The key question facing Truss is whether she will be willing to risk a trade war with the EU at a time when the economy is already being crippled by soaring inflation and sky-high energy bills.

"She’ll be advised by every official in Whitehall that a trade war is the last thing business wants," said one former Secretary of State.

EU figures are adamant that there will be no negotiations with the UK over the Northern Ireland Protocol as long as the Northern Ireland Bill continues its passage through parliament, and that the bloc will be forced to take serious retaliatory action if the legislation becomes law.

This would likely involve the bloc freezing "large chunks" of the post-Brexit trade agreement, according to one official, resulting on tariffs on goods entering the bloc from the UK.

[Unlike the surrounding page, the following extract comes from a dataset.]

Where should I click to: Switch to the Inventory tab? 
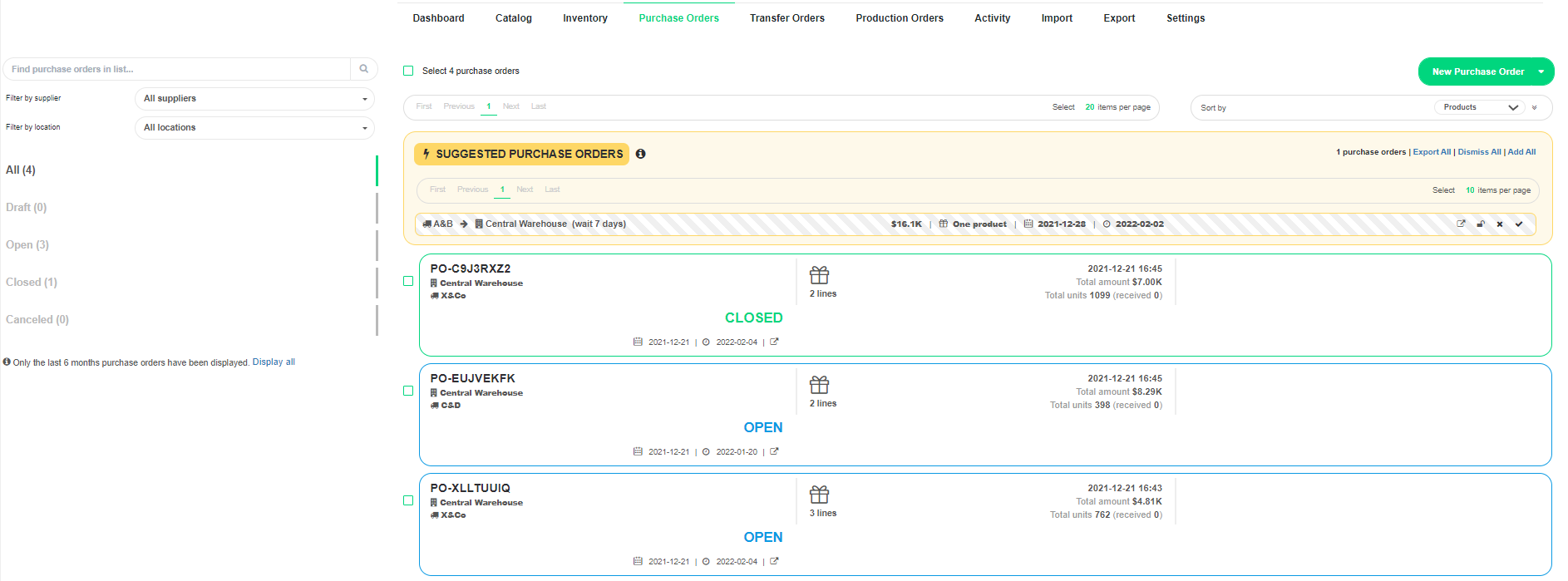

EU figures also acknowledge that they cannot be seen to be soft in its response to the Northern Ireland Protocol Bill – partly because it would risk giving credence to the argument put forward by Frost and other Brexiteers that taking a hardline approach with the bloc is the best strategy.

A former senior UK official who worked with Truss said she had displayed no signs of backing down over the Northern Ireland Protocol Bill, however, and that she would prioritise getting it through parliament as soon as possible in the face of opposition from the House of Lords.

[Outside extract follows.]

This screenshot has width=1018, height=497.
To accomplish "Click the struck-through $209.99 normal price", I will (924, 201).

They predicted that she would accuse Keir Starmer's Labour of trying to thwart Brexit if opposition peers, as expected, try to dismantle the legislation when parliament returns from summer recess.

Truss will also be under pressure from the European Research Group of staunchly pro-Brexit Conservative MPs (ERG) to stick to her guns. The ERG has played a vital part in Truss' rise to Downing Street and she will be wary of jeapordising that support so early in her premiership.

There is also a school of thought that the Truss government will be willing to risk a trade war with the EU because the economic impact would get "lost" in the cost-of-living crisis and the war in Ukraine — akin to how many effects of leaving the EU's single market and customs union in 2020 were masked by the coronavirus pandemic.

The arrival of Prime Minister Truss is very unlikely to thaw UK-EU relations. On the contrary, it looks like yet another icy winter awaits.